Villarejo llegó a afirmar en la Audiencia Nacional que el expresidente Mariano Rajoy se aprovechó de lo que consideró una operación "correcta y oficial" para saber "si había algo que le afectaba" y así "él también trincarlo".
"Tengo la impresión de que el exministro, el secretario de Estado, como el resto de los que están aquí imputados, fueron todos engañados por el genio del señor Rajoy", aseguró el excomisario.
A lo largo de su declaración como acusado, Villarejo ha explicado que el que fuera director general de la Policía Nacional Ignacio Cosidó y el exdirector adjunto operativo (DAO) Eugenio Pino le encargaron captar al chófer y guardaespaldas de Bárcenas, Sergio Ríos, como confidente.

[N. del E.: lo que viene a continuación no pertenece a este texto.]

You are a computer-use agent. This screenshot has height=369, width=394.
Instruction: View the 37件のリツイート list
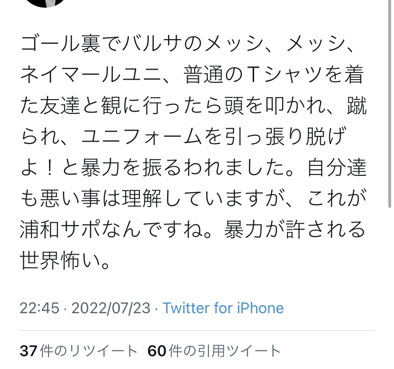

Querían utilizar a esta persona de la "máxima confianza" de su familia para constatar si poseía datos sobre supuestos nexos entre el traficante de armas de origen libanés Abderramán El Assir y el Rey Juan Carlos.
Según relató, existía un temor en el Centro Nacional de Inteligencia (CNI) y otros organismos del Estado a que Bárcenas, movido por la venganza, pudiese vender esta información que afectaría a altas instancias a servicios secretos extranjeros.
Fuentes del entorno del extesorero de Génova, explicó Villarejo, le habían trasladado que Bárcenas "lo grababa todo" con una pluma y el material era almacenado en un pendrive. Tal y como declaró este lunes, el expresidente Rajoy quería saber si tenía audios que pudiesen comprometerle.
"Visto a estas alturas, ojalá hubiera encontrado algo que afectase a Rajoy, me hubiera hecho mucha ilusión", apostilló también al respecto.
Además, respecto a Rajoy, afirmó que, a través de "terceros", le pedía que le informara directamente "porque no se fiaba de las versiones que le pudiera contar" el entonces ministro del Interior, Jorge Fernández Díaz.
Volviendo al chófer al que el excomisario logró captar como colaborador, tras dos intentos previos fallidos del CNI y de Enrique García Castaño, refirió que la información que le pedía era, básicamente, "todo lo que se pudiera enterar".
Desde "conductas extrañas de la señora Rosalía (Iglesias, mujer de Bárcenas)" o de "gente satélite alrededor de ella" hasta "personas que le llevaban documentos, contactos con señores extranjeros".